Hayal kurmayı kim sevmez? Özellikle kendimizle baş başa kaldığımız sıcak bir yatakta veya upuzun bir otobüs yolculuğunda… Hayal kurmak kimi insanlar için hiç gerçekçi bir davranış olmasa da, hayatta kim bir kez olsun hayal kurup hayalleriyle mutlu olmaz ki… Bugüne kadar hayal kurduğunuz için sürekli eleştirildiyseniz ve hayalci olmakla suçlandıysanız sakın üzülmeyin, doğru yoldasınız. Çünkü ünlü eylem filozofu ve bilim adamı Stefano E. D’Anna hayal kurmanın aslında gerçeklere ulaşmak için en kestirme yol olduğuna inanıyor. D’Anna’ya göre kurulan her hayal aslında gerçeğe atılan bir adım. Bu şekilde hastalıktan uzak ve zengin bir hayat bile sürmek mümkün.

STEFANO D’ANNA hakkında
Hayatının uzunca bir dönemini fakir, ne yapacağını bilemeden ve obez olarak sürdüren Prof. D’Anna sonunda hayatında çıkış yolunun kurduğu hayallerden geçtiğini anladı. Bu sayede onlarca kilo veren, sıradan bir çalışan iken şu anda dünyanın en ünlü şirketleri için CEO’luk yapan D’Anna’nın ayrıca İtalya’daki 8 kampüsle birlikte New York, Londra ve Paris’te ekonomi eğitimi veren “European School of Economics” isimli bir üniversitesi ve Berlusconi’nin hayatını da kaleme aldığı yayımlanmış pek çok ekonomi, psikoloji ve felsefe kitabı bulunuyor. Türkçe’ye de çevrilen ‘Tanrılar Okulu’ isimli kitabı için birkaç günlüğüne ülkemize gelen Prof. Stefano D’Anna ile hayal kurarak nelere ulaşabileceğimizi ve hayal kurmanın inceliklerini konuştuk.
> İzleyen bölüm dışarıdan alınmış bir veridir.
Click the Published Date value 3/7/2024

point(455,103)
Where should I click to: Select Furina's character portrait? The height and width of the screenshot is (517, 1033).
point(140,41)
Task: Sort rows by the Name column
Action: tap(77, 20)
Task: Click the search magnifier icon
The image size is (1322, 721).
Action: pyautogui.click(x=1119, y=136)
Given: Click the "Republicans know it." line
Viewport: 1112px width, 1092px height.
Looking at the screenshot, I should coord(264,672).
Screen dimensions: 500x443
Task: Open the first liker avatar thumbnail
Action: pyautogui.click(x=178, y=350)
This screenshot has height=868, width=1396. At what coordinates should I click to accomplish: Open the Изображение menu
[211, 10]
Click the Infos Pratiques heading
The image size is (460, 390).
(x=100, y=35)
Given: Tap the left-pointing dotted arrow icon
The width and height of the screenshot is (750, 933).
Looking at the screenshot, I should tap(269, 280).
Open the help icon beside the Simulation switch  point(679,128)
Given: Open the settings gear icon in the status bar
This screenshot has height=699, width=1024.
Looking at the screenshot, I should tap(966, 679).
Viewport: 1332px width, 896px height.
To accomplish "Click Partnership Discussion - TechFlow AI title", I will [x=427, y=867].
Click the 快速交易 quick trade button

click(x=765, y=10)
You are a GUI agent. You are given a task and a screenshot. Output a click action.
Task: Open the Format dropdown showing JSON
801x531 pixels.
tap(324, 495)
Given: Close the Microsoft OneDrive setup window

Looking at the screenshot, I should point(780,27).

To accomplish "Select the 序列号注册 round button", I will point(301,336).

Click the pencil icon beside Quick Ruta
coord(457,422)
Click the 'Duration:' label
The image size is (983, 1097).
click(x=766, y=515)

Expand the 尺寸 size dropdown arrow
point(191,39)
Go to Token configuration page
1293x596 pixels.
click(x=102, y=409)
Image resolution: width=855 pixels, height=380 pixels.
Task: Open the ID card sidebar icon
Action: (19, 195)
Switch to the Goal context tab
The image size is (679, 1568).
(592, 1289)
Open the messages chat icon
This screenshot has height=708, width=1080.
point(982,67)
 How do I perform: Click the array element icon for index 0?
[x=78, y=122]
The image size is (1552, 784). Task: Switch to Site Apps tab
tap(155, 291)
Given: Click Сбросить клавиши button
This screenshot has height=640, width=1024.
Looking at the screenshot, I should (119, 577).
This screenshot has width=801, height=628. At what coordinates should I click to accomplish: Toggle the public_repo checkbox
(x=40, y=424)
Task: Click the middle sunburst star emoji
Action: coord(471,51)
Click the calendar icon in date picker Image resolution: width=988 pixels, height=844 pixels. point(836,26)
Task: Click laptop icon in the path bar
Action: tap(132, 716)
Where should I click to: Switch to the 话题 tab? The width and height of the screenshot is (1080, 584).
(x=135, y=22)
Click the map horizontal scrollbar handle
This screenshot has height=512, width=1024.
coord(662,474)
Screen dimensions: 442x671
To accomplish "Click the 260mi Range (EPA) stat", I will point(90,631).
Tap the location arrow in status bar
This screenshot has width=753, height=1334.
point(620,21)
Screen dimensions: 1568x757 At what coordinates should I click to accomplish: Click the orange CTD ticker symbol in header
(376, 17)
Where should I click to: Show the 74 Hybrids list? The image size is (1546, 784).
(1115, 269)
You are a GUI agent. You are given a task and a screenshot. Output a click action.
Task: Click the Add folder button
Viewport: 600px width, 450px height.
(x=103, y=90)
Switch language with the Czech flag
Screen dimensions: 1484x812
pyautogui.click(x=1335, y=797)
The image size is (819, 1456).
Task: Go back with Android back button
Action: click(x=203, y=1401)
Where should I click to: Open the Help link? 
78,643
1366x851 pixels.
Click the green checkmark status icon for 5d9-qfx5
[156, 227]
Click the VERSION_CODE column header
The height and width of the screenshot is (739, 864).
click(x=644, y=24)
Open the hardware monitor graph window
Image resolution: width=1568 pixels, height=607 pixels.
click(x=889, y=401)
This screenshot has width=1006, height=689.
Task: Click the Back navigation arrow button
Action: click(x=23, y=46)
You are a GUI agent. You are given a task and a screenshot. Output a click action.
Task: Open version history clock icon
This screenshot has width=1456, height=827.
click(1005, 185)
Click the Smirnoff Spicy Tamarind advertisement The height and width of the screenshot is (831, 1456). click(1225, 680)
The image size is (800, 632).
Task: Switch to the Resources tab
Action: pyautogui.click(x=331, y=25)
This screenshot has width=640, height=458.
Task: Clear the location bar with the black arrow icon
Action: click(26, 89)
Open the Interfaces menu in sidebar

* Kitabınızın girişi “Bu kitap sırtı yere gelmiş ve yenilgiye uğramış bir insanın yeniden doğuş hikâyesidir. İnsanlığın büyük kısmını oluşturan mutsuz ve hayal kırıklığına uğramış bir insanın iyileşme sürecinde neler yapacağı anlatılıyor. Ama o yolu kat etmek için bir bedel ödemek gerekiyor. Bu bedel de düşlemek ama kimse düşlemiyor” diye başlıyor. Niye kimse düşlemiyor?
Bu kitap aslında bir otobiyografi. Herkesin hayatında olabilecek ve benim hayatımda da olan durumu özetliyor. Dünyada hayal kırıklığına uğramış kişi sayısı havadaki hidrojenden daha fazla. Hayatımızı ve kendimizi sevmiyoruz. Çünkü hayal kırıklığına uğruyoruz. Hayal kırıklığını üzerimizden atabilmemiz için de yeni bir başlangıca ihtiyaç var. Benim başlangıcım da, kitapta da anlattığım gibi ‘Dreamer’ dediğim kahramanımın gösterdiği yol ve öğretilerden oluştu. Kitabı tam 20 yılda yazdım.

* Kitabı okuyanlar ne bulacak?
Mutsuzluktan ve hüzünden oluşan bir zindandan kurtuluş reçetesi. Bu mahkumiyetten herkes kurtulmak ister. Ama kimse bedelini ödemeye yanaşmaz. Düşlemeye başladığınız zaman ödemeyi yapmaya başlamış olursunuz. Çünkü özgürlük için verilmesi gereken bir bedel vardır bu bedele kimse yanaşmaz. Ama her zaman için buna değer.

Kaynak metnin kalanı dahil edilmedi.